## 本文
「法定相続人」といって、遺言書が無い場合に相続となる人の対象範囲は法律で決まっています。
実際にどのように配分されるか検証してみましょう。
★法律で決められた順位や割合に関わらず、亡くなられた故人との関係性などを加味して相続する方々が円滑に話し合いができれば、割合は自由に変更可能です。
まずは、基本となる民法で定められた相関図を確認してみましょう。
✅check1 配偶者は必ず相続人となります
✅check2 上の順位がいれば下の順位は相続人になりません(例:子・孫がいれば親は相続人にならない)
✅check3 第四順位はありません
✅check4 相続人がいない場合は、国庫に帰属します
配偶者はまず最優先で相続人となります。お子様がいらっしゃる場合は、配偶者とお子様のみ。
第一順位がいなければ、第二順位が相続人となります。
割合はどうやって決めるの?
誰がいくら相続するのか決める上で、最優先は故人の遺言です。
遺言書を遺しておけば、自分の遺産をどう相続させるか自由に決める事ができます。
ただ、遺言で特定の人に全てを相続させるとなっていた場合、生計を共にしていたご家族などが生活に困窮する可能性がありますよね。

## 資料

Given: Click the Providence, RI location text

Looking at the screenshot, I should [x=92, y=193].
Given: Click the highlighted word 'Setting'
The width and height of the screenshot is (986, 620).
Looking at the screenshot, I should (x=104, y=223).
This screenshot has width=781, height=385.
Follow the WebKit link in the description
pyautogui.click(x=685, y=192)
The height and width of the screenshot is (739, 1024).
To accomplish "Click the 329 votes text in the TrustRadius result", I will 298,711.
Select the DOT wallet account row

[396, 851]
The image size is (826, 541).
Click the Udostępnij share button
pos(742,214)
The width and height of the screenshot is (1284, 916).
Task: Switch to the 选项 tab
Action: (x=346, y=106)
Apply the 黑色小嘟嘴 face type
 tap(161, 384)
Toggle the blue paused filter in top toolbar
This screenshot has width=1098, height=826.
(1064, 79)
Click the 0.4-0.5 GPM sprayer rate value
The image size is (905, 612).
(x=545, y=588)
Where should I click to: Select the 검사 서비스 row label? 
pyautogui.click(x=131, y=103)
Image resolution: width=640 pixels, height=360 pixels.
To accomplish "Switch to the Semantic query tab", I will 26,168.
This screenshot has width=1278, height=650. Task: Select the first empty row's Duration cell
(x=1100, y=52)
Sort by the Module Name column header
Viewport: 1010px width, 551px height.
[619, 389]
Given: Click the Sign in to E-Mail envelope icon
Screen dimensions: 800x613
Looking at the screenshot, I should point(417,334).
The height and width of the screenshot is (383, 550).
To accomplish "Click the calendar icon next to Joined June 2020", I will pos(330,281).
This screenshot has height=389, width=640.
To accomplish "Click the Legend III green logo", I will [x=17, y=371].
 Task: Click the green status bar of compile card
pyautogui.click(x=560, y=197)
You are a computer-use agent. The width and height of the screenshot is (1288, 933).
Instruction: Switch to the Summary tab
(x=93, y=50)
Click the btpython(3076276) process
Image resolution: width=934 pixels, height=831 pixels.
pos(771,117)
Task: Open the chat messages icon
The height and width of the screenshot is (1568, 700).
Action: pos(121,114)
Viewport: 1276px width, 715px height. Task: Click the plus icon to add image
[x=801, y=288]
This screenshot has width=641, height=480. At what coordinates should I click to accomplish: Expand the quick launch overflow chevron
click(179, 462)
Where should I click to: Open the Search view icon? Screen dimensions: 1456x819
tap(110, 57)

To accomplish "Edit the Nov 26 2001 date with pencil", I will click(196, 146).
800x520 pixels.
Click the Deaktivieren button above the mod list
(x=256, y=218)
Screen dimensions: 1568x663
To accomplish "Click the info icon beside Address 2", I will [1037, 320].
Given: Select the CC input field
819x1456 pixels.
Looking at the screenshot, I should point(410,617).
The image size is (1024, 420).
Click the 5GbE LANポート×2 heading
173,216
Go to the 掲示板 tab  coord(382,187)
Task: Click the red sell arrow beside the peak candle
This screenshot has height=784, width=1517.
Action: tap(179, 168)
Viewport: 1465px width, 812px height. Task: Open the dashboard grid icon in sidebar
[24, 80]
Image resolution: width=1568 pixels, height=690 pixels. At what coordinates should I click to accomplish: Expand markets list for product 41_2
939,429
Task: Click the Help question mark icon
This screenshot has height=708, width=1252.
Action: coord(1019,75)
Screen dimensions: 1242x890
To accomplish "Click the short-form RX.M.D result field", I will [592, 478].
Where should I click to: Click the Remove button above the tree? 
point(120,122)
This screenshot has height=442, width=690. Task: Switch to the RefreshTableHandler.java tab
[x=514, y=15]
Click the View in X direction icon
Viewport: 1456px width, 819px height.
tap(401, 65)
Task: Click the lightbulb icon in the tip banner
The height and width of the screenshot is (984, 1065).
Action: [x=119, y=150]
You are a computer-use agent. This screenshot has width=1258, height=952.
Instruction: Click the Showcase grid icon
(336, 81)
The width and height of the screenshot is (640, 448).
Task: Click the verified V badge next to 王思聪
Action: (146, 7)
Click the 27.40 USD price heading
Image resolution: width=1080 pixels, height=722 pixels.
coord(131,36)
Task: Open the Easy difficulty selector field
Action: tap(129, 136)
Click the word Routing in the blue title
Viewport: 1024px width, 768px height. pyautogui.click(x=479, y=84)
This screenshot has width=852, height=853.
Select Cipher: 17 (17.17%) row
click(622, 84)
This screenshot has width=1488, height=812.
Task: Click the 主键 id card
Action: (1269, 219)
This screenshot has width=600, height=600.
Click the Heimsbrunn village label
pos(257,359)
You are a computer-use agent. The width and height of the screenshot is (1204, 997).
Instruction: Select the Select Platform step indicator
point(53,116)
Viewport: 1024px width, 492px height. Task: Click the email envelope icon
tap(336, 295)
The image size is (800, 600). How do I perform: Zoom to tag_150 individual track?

## 小課題
法定相続人と相続割合を説明した文章について、最後の文のあとに続く内容を書け。

## 課題の解答
遺されたご家族の生活が守られるようにするため、配偶者、子ども、両親など、近しい相続人には遺留分請求という権利があります。
「遺留分請求」とは
遺留分(いりゅうぶん)とは、相続人が最低限の遺産を確保する為の制度です。
兄弟姉妹以外の相続人には相続財産の一定割合を取得できる権利があります。
遺言が無い場合は、法定相続割合を元に、図のように分割します。
同一順位の相続人が2人以上いる場合はそれぞれの割合の中から均等に分けます。
第一順位である子が2人いれば法定割合の半分ずつ、3人いれば、法定割合の1/3ずつになります。
第二、第三順位が相続人になる場合も同様です。
相続人となるのは誰?
ではまず、次のような場合に誰が相続人となるのか、具体的な家族構成をもとに見ていきましょう。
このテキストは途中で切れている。